Activity: Copy exactly. Begin with the line that contains "Employeurs (100, 444)" and stop after the last line of the records.

Entries supplied:
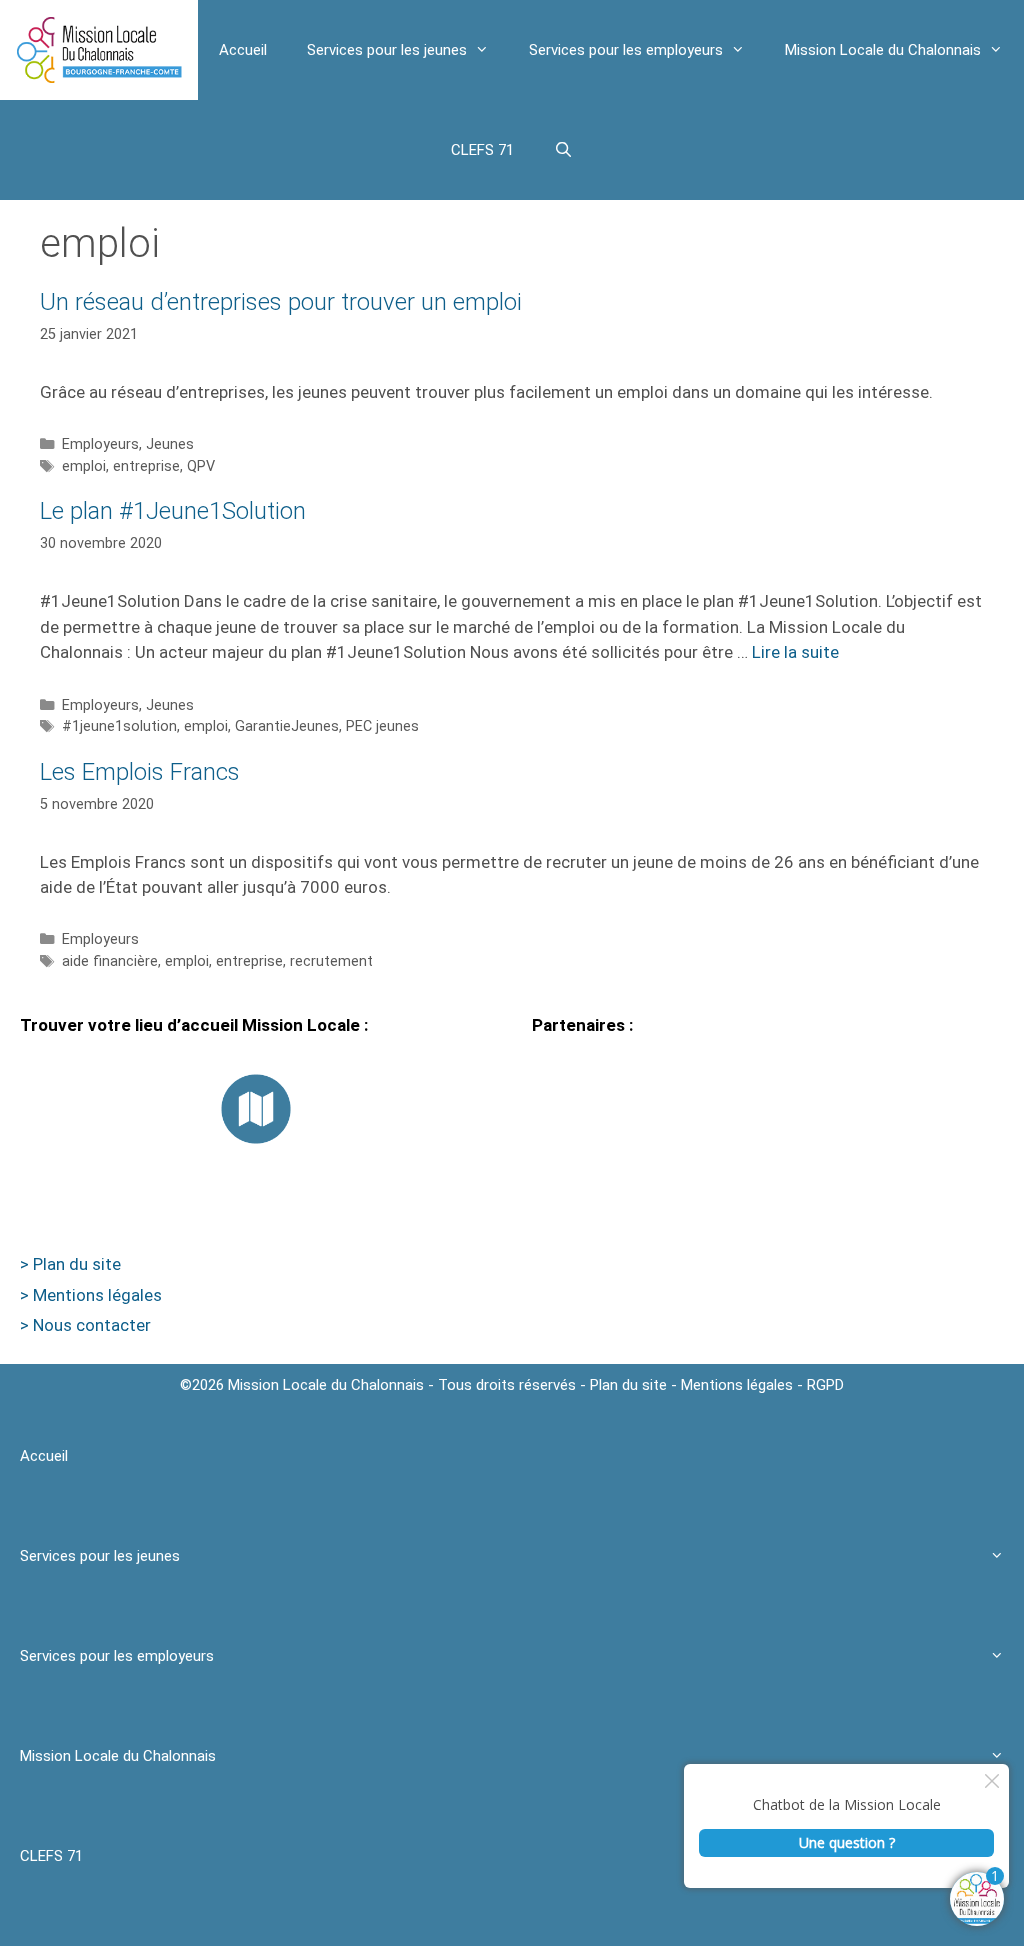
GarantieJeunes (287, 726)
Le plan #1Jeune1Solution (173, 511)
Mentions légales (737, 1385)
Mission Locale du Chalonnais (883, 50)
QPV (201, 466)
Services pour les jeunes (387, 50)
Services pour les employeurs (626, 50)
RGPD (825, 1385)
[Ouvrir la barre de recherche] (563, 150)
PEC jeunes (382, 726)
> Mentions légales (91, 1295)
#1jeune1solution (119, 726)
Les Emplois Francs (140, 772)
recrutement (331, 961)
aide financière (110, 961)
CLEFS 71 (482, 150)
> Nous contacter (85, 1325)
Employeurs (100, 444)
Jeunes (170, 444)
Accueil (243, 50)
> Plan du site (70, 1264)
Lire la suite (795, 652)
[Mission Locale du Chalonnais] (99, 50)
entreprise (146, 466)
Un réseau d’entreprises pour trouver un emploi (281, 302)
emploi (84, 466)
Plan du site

Result:
Employeurs (100, 444)
Jeunes (170, 444)
Accueil (243, 50)
> Plan du site (70, 1264)
Lire la suite (795, 652)
[Mission Locale du Chalonnais] (99, 50)
entreprise (146, 466)
Un réseau d’entreprises pour trouver un emploi (281, 302)
emploi (84, 466)
Plan du site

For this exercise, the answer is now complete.